Nato recalls Afghan ministry staff
The commander of Nato and US forces says that all Nato personnel are being recalled from Afghan ministries following an attack at the Interior Ministry in Kabul.
General John Allen said staff are being recalled "for obvious force protection reasons." He says Nato is investigating the latest shooting and will pursue all leads to find the person responsible for the attack.
The Taliban has claimed responsibility for the attack, saying it was retaliation for the burning of the Muslim holy book the Koran at a US air base.
Protests against the burnings raged across the country for a fifth day.
An apology from President Barack Obama has failed to quell public outrage over what Nato insisted was an accidental desecration of the Koran. At least 28 people have been killed and hundreds wounded since Tuesday, when it first emerged that Korans and other religious materials had been thrown into a fire pit used to burn rubbish at Bagram Air Field, a large US base north of Kabul.

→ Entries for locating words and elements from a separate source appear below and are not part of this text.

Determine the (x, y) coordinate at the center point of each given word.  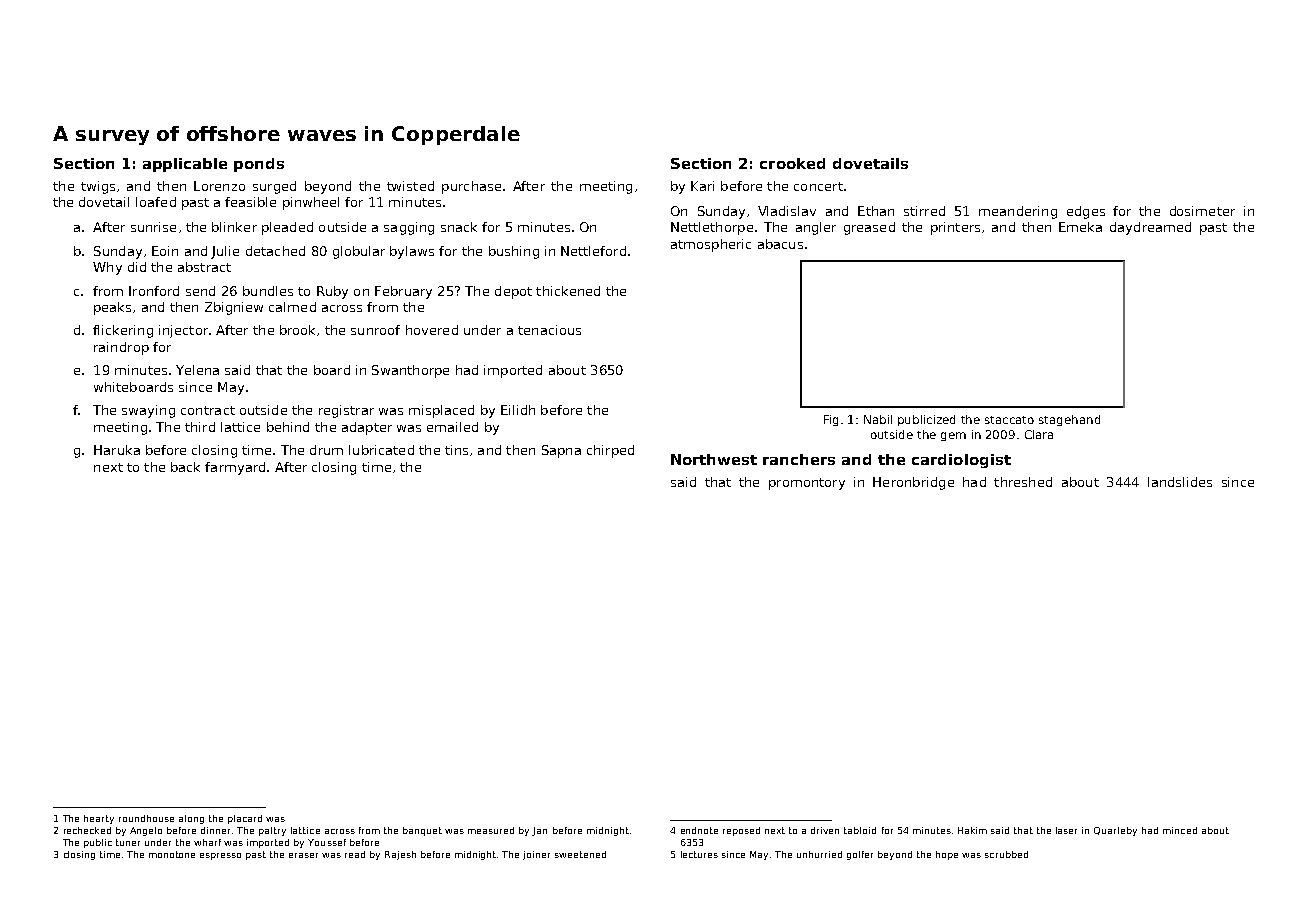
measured (491, 830)
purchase (471, 187)
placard (245, 819)
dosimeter (1202, 211)
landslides (1180, 482)
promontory (807, 484)
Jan (539, 831)
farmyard (235, 468)
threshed (1023, 482)
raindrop (121, 348)
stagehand (1069, 420)
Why (107, 268)
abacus (780, 244)
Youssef (327, 842)
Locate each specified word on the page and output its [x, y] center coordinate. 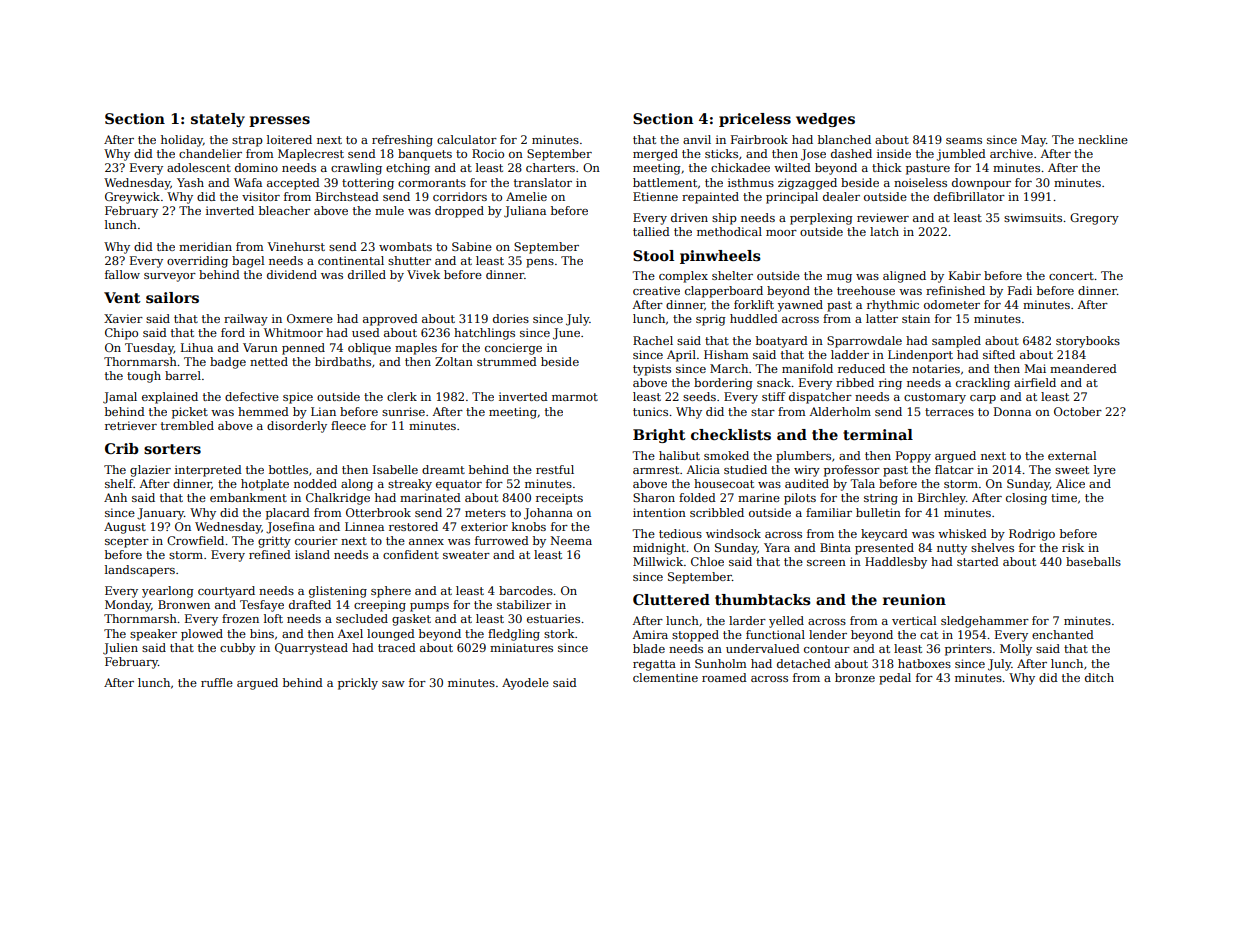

Among those dead were two US soldiers who were killed Thursday by one of their Afghan counterparts while a riot raged outside their base in the eastern province of Nangarhar.
General Allen, the commander of Nato and US forces in Afghanistan, said he recalled all Nato personnel from the ministries "for obvious force protection reasons" but the alliance remains committed to its partnership with the Afghan government.
Nato forces have advisers embedded in many Afghan ministries, both as trainers and to help manage the transition to Afghan control and foreign forces prepare to withdraw by the end of 2014. The Afghan Interior Ministry oversees all of the country's police, so has numerous Nato advisers.
Two Afghan officials said the ministry shooting did not involve any Afghans. One of the officials noted that the shooting occurred inside a secure room at the ministry that Afghan staff do not have access to. Nato confirmed that two service members were killed, but spokesman Lt. Col Jimmie Cummings said "initial reports say it was not a Western shooter".
In a statement, Taliban spokesman Zabiullah Mujahid said the gunman was an insurgent named Abdul Rahman. He said an accomplice inside the ministry helped him get inside the compound. He said the killings were a planned response to the Koran burnings.